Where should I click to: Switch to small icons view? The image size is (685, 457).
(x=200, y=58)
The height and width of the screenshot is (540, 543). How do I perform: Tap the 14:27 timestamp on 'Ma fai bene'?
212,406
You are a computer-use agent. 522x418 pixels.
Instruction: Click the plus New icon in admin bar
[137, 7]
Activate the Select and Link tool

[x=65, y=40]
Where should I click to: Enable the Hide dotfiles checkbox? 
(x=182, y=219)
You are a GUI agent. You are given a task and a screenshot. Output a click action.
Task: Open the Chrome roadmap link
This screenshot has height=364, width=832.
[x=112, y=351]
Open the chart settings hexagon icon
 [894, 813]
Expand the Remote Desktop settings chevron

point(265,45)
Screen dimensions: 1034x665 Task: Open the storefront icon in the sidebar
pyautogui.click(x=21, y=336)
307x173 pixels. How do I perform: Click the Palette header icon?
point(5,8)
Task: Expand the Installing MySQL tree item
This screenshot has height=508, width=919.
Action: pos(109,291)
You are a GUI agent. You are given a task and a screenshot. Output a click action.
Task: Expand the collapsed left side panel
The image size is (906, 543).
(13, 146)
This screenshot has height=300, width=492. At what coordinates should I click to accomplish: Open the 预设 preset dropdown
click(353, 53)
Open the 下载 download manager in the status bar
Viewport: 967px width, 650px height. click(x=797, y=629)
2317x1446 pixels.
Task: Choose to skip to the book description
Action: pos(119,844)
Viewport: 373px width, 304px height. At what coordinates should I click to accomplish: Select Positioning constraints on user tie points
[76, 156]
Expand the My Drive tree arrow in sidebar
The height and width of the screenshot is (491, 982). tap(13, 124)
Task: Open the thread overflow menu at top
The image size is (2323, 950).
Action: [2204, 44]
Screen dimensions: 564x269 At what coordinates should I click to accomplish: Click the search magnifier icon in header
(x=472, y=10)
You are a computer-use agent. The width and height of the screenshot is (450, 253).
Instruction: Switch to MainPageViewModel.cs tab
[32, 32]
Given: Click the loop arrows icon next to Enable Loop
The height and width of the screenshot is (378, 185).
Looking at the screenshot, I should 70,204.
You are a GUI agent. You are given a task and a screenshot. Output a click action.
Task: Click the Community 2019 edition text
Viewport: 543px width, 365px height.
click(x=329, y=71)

+++

__Goal of the exercise__.
Scan the data above for the string "computer". Copy every line in which it appears.

__Exercise output__.
You are a computer-use agent. 522x418 pixels.
You are a computer-use agent. The width and height of the screenshot is (450, 253).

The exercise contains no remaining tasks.